## Supplied passage
Device for compensating the recoil energy of small arms

A device for reducing the felt effects of recoil in firearms including at least a barrel and a frame, this assembly including a muzzle brake unattachedly disposed around the muzzle portion of a barrel wherein the barrel completely traverses the muzzle brake. The muzzle brake is provided with deflector surfaces for upwardly deflecting pressurized gases generated during the firing of a projectile. The gases are directed against the deflector surfaces through gas outlet openings formed in the portion of the barrel transversing the muzzle brake, these gas outlets aligning with the deflector surfaces. The device further includes a retention means for securely retaining the muzzle brake to the firearm frame in relation to the longitudinal axis of the barrel. Such a device allows for the use of the combustion gases for reducing the effect of recoil, while advantageously avoiding the problems associated with precision alignment of the muzzle brake and the barrel.

FIELD OF THE INVENTION 
The present invention relates to a device which is capable of compensating 
for the recoil energy associated with the firing of small arms. More 
specifically, the invention relates to a device wherein a muzzle brake 
having at least one deflector for upwardly deflecting high pressure gases 
is fitted over the barrel of a firearm which has been supplied with gas 
outlets to supply gas to the deflectors, the muzzle brake being attached 
only to the frame, and not the barrel of the firearm. 
DESCRIPTION OF THE PRIOR ART 
The attachment of a muzzle brake to the muzzle end of a firearm in order to 
compensate for recoil energy is well known in the art. These muzzle brakes 
are positioned parallel to the barrel axis and supplied with slots which 
communicate with corresponding gas vent holes drilled in the firearm 
barrel when the device is properly fitted. In order to fit these muzzle 
brakes, the muzzle end of the barrel is threaded and the brake is screwed 
on until the slots of the muzzle brake, and the holes drilled in the 
barrel, align. A set screw is provided to prevent the muzzle brake from 
unscrewing under the forces of recoil. Also known, and as shown for 
example in West German Pat. No. 3,427,854, are muzzle brakes which are fit 
to extend past the muzzle end of the barrel, negating the need for gas 
ports in the barrel itself.

## Short problem
Carry on writing the muzzle brake passage from its last sentence, keeping its style. The items are not needed for this.

## Dataset content
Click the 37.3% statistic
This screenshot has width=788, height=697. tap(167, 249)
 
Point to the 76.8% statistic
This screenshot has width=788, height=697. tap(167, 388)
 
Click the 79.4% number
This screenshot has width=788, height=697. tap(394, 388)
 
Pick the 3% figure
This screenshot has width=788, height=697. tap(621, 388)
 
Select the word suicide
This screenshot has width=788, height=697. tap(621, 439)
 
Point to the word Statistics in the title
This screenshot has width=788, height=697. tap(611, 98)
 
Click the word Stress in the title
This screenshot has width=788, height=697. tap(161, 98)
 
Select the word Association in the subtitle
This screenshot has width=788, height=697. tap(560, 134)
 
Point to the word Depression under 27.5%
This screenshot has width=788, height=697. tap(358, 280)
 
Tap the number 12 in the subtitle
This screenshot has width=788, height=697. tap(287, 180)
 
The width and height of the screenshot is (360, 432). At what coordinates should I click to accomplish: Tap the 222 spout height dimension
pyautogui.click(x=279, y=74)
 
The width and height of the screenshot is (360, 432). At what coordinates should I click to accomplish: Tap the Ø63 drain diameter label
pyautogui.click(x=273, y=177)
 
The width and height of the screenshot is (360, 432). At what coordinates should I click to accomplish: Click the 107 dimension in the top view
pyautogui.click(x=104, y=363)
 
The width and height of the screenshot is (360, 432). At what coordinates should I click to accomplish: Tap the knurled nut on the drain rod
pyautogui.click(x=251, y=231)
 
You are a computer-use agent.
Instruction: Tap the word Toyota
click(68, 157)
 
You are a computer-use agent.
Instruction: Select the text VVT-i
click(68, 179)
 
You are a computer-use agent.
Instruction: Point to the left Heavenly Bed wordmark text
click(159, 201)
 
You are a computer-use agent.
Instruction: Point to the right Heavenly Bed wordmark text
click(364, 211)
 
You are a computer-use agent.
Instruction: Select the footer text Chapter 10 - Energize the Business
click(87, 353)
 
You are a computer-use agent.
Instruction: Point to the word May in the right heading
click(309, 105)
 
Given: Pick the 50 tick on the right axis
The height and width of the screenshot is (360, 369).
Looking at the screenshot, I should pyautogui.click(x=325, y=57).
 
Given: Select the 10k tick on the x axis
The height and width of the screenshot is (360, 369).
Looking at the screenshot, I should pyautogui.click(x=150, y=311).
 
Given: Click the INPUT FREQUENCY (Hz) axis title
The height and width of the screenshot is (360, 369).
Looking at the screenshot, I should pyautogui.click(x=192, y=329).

## Answer below
While the above-described devices allow for the reduction of muzzle blast 
which occurs when the high velocity gas generated during firing exits the 
barrel, they cannot compensate for recoil energy as the slots through 
which the gas is dissipated are small, therefore providing only a small 
deflector surface. Further, although a set screw is usually provided, 
muzzle brakes of this type often loosen due to the great forces which act 
upon them during firing. When this occurs, the slots no longer align with 
the gas discharge holes of the barrel, and thus, the effectiveness of the 
device is totally lost. 
In addition to the above, as heretofore known muzzle brakes were designed 
to attach to the barrel, and the deflector surfaces thereof were arranged 
in front of the barrel muzzle, and as described in U.S. Pat. No. 
4,715,140, a through-opening had to be provided in the device for the 
passage of the projectile. In order to insure that the gases are deflected 
upward, through the muzzle brake, the opening must approximate the inner 
diameter of the barrel. This requirement necessitates the precise 
alignment of the muzzle brake, as otherwise the projectile may contact the 
inner wall surface of the brake resulting in the deflection of the 
projectile at best, and at worst, damage to the muzzle brake and the 
barrel of the firearm. 
Other devices of this type, which attach to the muzzle end of the barrel, 
include those designed to compensate for the rotational forces generated 
by the projectile as it travels through the rifling of the barrel. These 
rotational forces can transfer to the grip of the weapon. Devices such as 
these are designed with gas openings which are asymmetrical with respect 
to the barrel axis so that the gas outlet opening is greater on one side 
of the barrel than on the other and the unequal amount of the emerging 
gases causes an antitorque motion on the firearm. Such devices, however, 
do not counteract recoil and, due to their similar designs, suffer from 
all the disadvantages associated with muzzle brakes, as described above. 
Recoil compensating devices which attach to the frame and loosely fit over 
the barrel are also known. These devices, however, only comprise a weight 
which fits over the barrel to attenuate the recoil. Such devices do not 
use gases to compensate for recoil, however, and the alignment between the 
barrel and the weight is therefore not critical. These devices are 
disadvantageous as a great amount of weight is required to counteract 
recoil, adversely affecting the balance of the firearm. 
SUMMARY OF THE INVENTION 
It is therefore an object of the invention to provide a recoil compensating 
device which employs discharge gases to reduce perceived recoil but does 
not attach directly to the barrel of the firearm, thus avoiding the 
problems associated with precision alignment.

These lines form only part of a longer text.